### Given task
In the listing below, format the lines from the one containing "is (1224, 980)." through the one containing "pos(490,1211)", both included, as a JSON list of strings with one string per line and blank lines omitted.

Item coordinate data
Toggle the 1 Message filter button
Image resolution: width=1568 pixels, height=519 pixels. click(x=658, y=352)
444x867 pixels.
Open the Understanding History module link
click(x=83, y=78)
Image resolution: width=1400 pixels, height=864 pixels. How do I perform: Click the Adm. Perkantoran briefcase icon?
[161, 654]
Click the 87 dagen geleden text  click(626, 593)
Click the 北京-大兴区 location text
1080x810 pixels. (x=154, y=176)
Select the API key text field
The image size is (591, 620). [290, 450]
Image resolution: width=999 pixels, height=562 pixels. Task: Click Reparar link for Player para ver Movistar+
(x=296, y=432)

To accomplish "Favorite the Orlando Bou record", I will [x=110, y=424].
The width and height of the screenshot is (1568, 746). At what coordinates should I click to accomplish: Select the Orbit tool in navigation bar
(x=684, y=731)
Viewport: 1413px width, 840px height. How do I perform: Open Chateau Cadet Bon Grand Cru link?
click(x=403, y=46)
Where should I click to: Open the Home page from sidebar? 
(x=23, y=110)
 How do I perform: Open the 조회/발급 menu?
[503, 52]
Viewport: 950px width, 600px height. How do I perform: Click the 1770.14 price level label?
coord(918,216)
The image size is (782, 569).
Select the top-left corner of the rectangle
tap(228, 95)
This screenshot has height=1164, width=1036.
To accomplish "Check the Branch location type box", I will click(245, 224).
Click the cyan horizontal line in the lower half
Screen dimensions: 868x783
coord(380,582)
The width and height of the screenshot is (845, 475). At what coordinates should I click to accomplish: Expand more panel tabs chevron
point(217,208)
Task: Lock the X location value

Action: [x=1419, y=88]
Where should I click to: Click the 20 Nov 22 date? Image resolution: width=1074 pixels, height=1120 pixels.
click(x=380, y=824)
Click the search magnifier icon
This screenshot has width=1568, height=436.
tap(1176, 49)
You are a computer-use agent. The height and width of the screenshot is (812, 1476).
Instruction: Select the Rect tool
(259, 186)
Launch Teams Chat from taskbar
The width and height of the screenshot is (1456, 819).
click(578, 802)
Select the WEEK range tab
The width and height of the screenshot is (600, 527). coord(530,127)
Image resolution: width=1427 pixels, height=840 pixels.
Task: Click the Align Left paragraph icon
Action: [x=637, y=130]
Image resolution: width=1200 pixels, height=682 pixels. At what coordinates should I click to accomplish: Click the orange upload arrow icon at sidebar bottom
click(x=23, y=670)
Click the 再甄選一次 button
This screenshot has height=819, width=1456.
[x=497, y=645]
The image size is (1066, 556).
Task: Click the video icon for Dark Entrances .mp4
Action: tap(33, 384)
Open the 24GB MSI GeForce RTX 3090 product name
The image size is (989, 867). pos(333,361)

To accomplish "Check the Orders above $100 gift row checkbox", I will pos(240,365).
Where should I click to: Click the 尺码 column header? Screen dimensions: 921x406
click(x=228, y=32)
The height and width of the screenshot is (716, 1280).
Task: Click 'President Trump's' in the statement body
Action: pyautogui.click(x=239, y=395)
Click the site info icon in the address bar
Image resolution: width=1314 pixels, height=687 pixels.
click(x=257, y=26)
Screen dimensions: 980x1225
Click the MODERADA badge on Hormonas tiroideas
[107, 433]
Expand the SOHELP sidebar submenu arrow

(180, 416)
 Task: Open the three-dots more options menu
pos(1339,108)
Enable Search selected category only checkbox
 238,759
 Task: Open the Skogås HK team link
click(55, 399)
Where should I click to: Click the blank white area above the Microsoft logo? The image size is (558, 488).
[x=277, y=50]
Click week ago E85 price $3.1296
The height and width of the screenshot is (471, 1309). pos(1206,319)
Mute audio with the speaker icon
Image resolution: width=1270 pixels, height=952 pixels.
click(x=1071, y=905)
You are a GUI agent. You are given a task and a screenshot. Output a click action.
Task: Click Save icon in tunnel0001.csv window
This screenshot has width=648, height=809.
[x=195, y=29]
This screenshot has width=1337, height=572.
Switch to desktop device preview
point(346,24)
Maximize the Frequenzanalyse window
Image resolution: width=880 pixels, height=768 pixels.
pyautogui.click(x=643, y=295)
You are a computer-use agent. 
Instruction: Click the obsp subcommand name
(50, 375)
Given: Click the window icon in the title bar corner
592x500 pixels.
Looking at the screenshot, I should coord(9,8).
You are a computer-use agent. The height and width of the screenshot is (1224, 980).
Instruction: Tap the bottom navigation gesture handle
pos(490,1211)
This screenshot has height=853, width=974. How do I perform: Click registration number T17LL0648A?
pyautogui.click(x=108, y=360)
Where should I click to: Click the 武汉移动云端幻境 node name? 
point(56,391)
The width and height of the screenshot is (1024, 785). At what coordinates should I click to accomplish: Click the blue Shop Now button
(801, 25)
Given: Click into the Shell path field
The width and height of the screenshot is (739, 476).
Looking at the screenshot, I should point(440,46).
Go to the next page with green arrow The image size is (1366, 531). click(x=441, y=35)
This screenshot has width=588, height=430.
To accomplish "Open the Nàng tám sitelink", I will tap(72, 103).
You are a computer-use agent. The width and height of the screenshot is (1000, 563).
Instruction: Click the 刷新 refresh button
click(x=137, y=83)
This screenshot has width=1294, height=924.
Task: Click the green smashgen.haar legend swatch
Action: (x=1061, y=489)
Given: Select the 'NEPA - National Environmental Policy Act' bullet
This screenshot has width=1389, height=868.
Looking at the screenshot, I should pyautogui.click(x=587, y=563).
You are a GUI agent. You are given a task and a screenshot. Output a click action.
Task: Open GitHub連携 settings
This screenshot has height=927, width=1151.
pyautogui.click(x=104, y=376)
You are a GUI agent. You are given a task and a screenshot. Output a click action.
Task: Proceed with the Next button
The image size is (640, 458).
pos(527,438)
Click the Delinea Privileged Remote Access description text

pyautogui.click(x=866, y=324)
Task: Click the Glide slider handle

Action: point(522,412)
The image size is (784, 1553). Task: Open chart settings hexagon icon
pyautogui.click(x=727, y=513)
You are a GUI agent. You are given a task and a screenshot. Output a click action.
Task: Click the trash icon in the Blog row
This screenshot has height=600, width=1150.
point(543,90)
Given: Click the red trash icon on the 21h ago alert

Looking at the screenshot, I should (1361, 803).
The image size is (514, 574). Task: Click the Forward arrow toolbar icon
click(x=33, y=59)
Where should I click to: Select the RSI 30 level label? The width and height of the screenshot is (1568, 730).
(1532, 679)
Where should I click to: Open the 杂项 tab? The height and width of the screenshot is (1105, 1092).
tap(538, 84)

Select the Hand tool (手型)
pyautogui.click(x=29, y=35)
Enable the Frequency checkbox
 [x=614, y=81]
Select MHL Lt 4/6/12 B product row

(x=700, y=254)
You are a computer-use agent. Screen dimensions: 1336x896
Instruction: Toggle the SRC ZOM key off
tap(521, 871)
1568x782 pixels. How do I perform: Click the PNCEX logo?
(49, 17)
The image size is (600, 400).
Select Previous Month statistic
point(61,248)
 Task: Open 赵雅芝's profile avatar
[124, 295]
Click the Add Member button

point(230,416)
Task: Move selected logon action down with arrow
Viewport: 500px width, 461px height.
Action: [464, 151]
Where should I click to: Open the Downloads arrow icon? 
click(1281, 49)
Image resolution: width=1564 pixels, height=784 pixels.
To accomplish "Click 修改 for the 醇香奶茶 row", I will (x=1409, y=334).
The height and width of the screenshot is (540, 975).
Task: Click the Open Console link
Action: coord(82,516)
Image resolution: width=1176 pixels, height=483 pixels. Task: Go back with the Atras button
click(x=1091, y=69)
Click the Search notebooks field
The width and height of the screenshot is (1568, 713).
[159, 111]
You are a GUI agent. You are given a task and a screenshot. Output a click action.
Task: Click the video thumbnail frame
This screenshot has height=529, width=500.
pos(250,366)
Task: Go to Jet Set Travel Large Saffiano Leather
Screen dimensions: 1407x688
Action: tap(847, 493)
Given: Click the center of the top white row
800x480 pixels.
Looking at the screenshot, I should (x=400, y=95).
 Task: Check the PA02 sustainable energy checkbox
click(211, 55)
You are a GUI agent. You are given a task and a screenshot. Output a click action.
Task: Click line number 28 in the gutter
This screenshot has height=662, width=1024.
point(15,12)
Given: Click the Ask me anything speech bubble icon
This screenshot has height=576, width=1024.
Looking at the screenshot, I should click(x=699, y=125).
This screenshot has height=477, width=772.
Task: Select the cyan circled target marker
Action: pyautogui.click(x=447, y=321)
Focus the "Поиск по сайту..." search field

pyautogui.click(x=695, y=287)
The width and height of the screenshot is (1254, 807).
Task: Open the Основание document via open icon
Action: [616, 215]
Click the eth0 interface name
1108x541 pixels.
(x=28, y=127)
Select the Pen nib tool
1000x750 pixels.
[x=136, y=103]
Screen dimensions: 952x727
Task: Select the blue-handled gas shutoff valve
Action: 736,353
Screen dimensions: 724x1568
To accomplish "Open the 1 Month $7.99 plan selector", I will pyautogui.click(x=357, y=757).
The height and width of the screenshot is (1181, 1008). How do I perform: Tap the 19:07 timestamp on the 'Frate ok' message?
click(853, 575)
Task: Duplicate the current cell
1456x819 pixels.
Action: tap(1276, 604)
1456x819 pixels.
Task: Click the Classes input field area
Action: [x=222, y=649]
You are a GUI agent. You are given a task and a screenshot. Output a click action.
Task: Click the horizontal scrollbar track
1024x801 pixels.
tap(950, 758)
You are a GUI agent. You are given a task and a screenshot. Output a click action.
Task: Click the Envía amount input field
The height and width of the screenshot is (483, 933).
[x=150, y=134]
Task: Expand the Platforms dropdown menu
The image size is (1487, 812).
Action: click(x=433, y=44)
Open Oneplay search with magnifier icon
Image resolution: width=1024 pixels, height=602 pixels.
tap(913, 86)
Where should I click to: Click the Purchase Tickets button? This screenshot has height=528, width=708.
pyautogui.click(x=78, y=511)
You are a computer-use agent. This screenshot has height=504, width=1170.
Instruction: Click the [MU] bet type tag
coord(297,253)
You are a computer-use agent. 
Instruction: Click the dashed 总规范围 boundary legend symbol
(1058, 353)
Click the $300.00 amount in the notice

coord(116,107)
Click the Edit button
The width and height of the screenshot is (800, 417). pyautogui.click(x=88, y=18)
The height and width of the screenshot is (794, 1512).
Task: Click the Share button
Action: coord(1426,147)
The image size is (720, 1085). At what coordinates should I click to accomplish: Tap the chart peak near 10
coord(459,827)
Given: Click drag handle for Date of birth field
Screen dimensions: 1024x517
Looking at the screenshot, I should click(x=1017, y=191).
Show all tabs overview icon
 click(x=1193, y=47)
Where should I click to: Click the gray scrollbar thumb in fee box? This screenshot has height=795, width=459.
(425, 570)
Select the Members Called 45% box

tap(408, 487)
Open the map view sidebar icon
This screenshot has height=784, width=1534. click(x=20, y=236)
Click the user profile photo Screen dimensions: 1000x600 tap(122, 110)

### Output
[
  "You are a computer-use agent. The height and width of the screenshot is (1224, 980).",
  "Instruction: Tap the bottom navigation gesture handle",
  "pos(490,1211)"
]